We see that ${z^2 \over z-1}$ is real iff $z^2(\bar{z}-1)$ is real.

Letting $z=re^{i\theta}$ we see that $z^2(\bar{z}-1)$ is real iff $r^2 \sin \theta = \sin (2 \theta)$ iff $r = 2 \cos \theta$ and $ r \ge 0$.

Since this gives $z=r e^{i \theta} = 1+\cos(2 \theta)+i\sin(2 \theta)$ we see that the solution is $\mathbb{R} \cup \{ z | |z-1| = 1 \}$.

Answer 3

By shifting the line by $-1$, we see that the question is the same as asking when $$0,z - 1, z^2$$ are collinear.

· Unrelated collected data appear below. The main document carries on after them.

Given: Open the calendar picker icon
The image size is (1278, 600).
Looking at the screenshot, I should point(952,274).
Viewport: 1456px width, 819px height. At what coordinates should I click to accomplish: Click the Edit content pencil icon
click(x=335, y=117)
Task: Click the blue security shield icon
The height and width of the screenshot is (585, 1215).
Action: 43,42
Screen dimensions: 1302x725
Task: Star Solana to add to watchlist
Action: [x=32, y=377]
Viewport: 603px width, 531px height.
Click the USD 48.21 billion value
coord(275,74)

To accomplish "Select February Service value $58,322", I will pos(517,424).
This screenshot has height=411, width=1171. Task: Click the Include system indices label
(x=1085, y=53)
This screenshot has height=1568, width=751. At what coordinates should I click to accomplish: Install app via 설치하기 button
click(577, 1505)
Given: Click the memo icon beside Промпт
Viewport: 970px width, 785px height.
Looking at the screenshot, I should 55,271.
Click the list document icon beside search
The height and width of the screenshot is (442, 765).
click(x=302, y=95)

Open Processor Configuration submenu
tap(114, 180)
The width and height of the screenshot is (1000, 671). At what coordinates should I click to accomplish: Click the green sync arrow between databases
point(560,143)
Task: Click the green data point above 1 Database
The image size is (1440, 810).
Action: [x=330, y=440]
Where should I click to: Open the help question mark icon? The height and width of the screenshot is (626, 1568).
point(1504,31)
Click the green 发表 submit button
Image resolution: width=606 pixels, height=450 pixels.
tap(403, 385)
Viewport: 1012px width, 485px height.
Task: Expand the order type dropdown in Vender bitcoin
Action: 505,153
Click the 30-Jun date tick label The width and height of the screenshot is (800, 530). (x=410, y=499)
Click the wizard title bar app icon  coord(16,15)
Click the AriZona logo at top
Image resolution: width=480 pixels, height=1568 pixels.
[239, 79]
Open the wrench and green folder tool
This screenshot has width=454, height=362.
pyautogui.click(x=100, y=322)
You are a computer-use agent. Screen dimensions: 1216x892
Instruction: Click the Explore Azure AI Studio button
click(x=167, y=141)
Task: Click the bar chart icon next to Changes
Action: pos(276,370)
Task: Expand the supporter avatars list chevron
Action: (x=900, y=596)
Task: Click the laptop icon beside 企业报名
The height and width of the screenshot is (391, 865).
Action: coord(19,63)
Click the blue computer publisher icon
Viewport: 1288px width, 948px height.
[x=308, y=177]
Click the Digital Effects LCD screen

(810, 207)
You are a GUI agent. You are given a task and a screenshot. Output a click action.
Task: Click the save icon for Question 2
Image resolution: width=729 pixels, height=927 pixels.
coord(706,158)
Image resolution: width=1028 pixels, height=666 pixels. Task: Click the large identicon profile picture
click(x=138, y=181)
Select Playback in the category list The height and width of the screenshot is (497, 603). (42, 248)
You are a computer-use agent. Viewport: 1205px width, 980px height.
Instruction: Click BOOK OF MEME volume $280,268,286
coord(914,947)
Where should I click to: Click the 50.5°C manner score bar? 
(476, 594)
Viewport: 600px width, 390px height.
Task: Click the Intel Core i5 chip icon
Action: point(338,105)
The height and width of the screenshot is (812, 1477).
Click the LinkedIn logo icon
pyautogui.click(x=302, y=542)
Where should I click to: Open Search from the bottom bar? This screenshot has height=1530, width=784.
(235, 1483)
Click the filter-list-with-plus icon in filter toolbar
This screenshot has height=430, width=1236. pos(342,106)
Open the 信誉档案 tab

This happens if and only if $z^2$ is a scalar multiple of $z - 1$, i.e. $$z^2 = c(z - 1)$$ for some $c \in \mathbb{R}$. Clearly this holds when $z = 1$. If $z \neq 1$, the statement holds if and only if $$\textrm{Im}\left(\frac{z^2}{z - 1}\right) = 0.$$ You can work this out for a more explicit description if desired.

Answer 4

A classical condition for 3 complex numbers $z_1,z_2,z_3$ to be aligned (Equation of line in form of determinant) is :

$$\det\begin{pmatrix}z_1&z_2&z_3\\\bar z_1&\bar z_2&\bar z_3\\1&1&1\end{pmatrix}=0$$

Taking $z=re^{i t}$, this condition becomes:

$$\begin{vmatrix}1&re^{i t}&1+r^2 e^{2it}\\1&re^{-i t}&1+r^2 e^{-2it}\\1&1&1\end{vmatrix}=0$$

Which is equivalent, after development, and using Euler formulas, to this equation:

$$-2i r^2 \sin t (r-2 \cos t)=0 $$

which gives rise to 3 types of solutions:

• $r=0$ i.e., point $0$.

• $\sin t=0 \iff t=k \pi$ : all real $z$, i.e., the $x$ axis.

• $r=2 \cos t$ that corresponds to all $z$ belonging to the circle with center in $(1,0)$ with radius 1.

Explanation for the circle: if $z=r e^{it}$ is such that $r=2 \cos t$, we can write: $z=2 \cos t e^{it}=(e^{-it}+e^{it})e^{it}$ (using Euler formula for $\cos t$); thus, expanding : $z=1+e^{2it}$ which is clearly the translated curve of unit circle by vector $(1,0)$.